• _Directions_:
Update the records between the line holding "At what (x,y)" and the line holding "(769, 187).", inclusive, changing "Identify" to "Find" and leaving everything else as it is. Give back only those lines.

• _Exercise inputs_:

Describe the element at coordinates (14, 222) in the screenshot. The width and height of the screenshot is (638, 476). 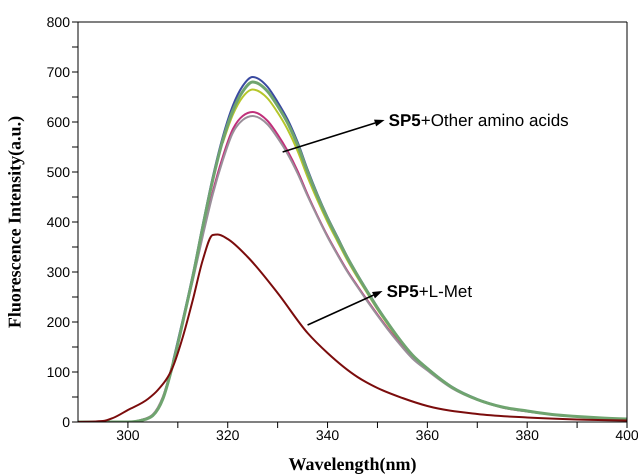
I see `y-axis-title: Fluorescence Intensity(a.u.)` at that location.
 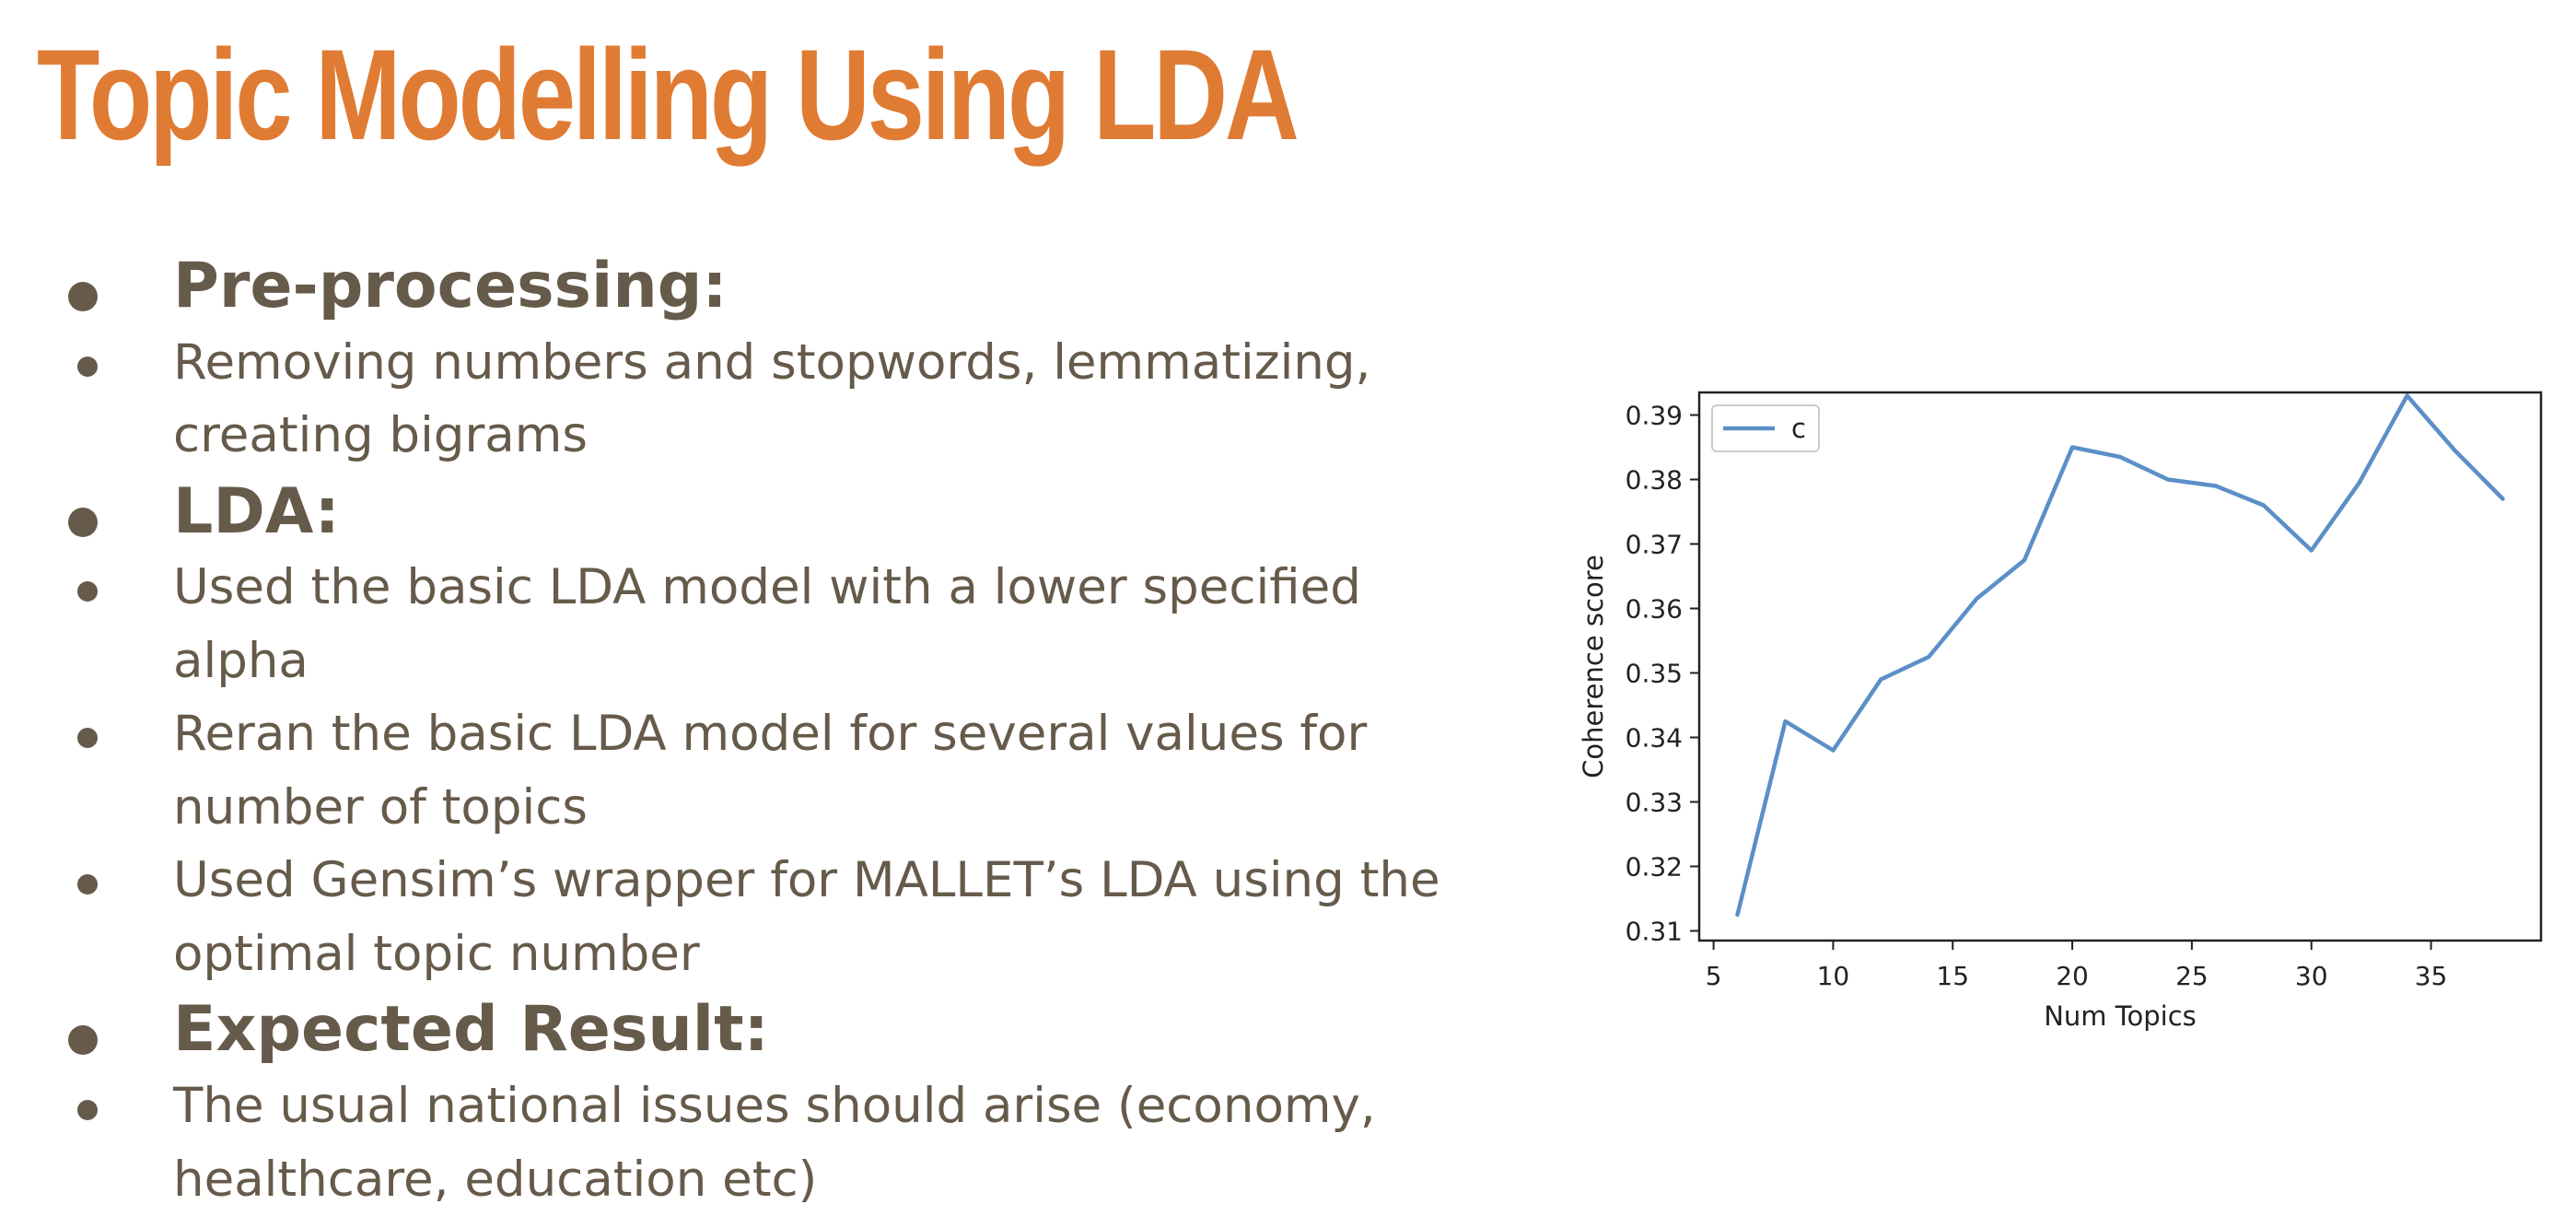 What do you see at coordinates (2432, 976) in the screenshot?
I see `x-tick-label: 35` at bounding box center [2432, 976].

---

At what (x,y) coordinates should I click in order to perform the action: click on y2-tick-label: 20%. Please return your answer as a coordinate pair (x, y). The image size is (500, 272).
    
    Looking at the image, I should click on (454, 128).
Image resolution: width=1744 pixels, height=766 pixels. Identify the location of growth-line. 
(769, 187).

• _Output_:
At what (x,y) coordinates should I click in order to perform the action: click on y2-tick-label: 20%. Please return your answer as a coordinate pair (x, y). The image size is (500, 272).
    
    Looking at the image, I should click on (454, 128).
Image resolution: width=1744 pixels, height=766 pixels. Find the location of growth-line. 
(769, 187).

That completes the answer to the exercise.